* Goal of the exercise *
Do not include the pictures; repeat the rest of the data exactly.

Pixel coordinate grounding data
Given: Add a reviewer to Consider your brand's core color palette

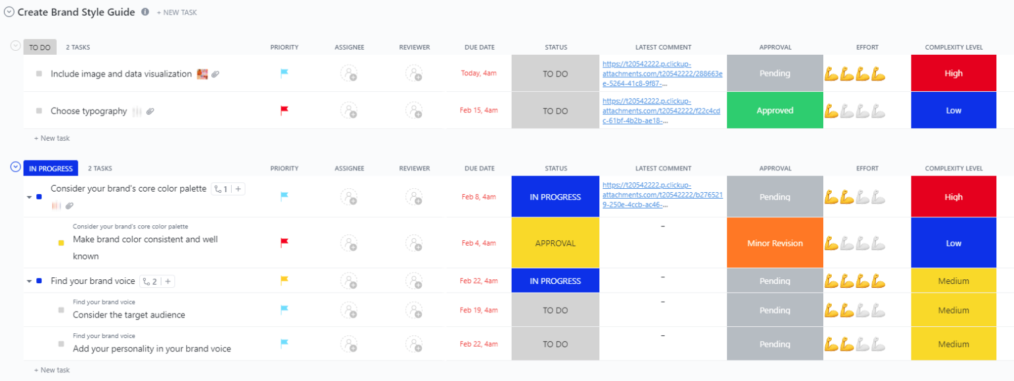Looking at the screenshot, I should 414,196.
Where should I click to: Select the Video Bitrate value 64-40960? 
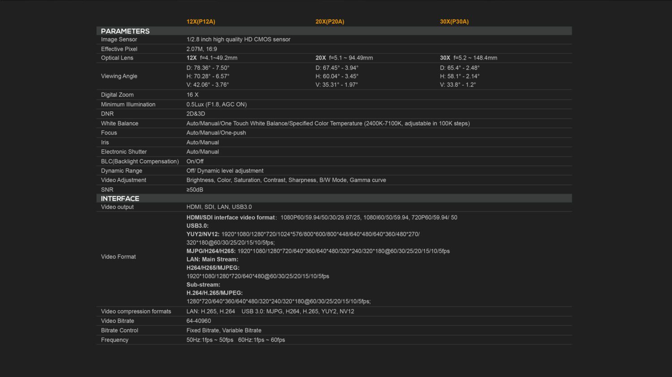(x=198, y=321)
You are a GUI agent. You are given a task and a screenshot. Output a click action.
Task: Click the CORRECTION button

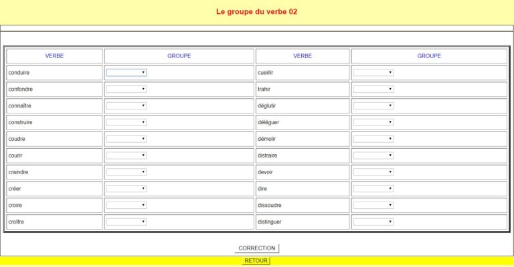(257, 248)
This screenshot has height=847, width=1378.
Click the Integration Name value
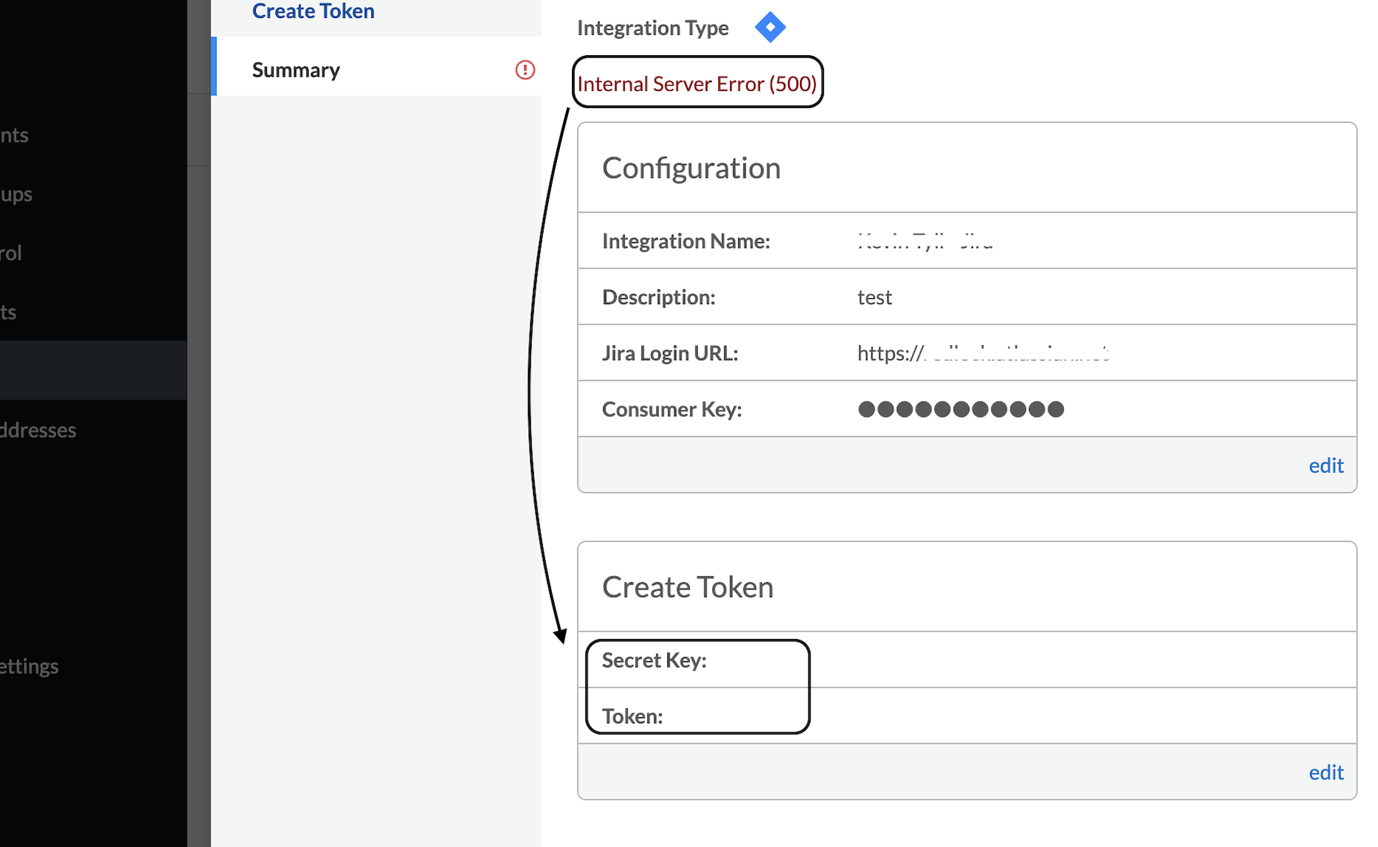[925, 242]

* Solved exercise *
Given: Add a reviewer to Consider your brand's core color palette

Looking at the screenshot, I should 414,196.
Where should I click to: Select the Video Bitrate value 64-40960? 
(x=198, y=321)
You are a GUI agent. You are given a task and a screenshot. Output a click action.
Task: Click the CORRECTION button

(257, 248)
This screenshot has height=847, width=1378.
Click the Integration Name value
[925, 242]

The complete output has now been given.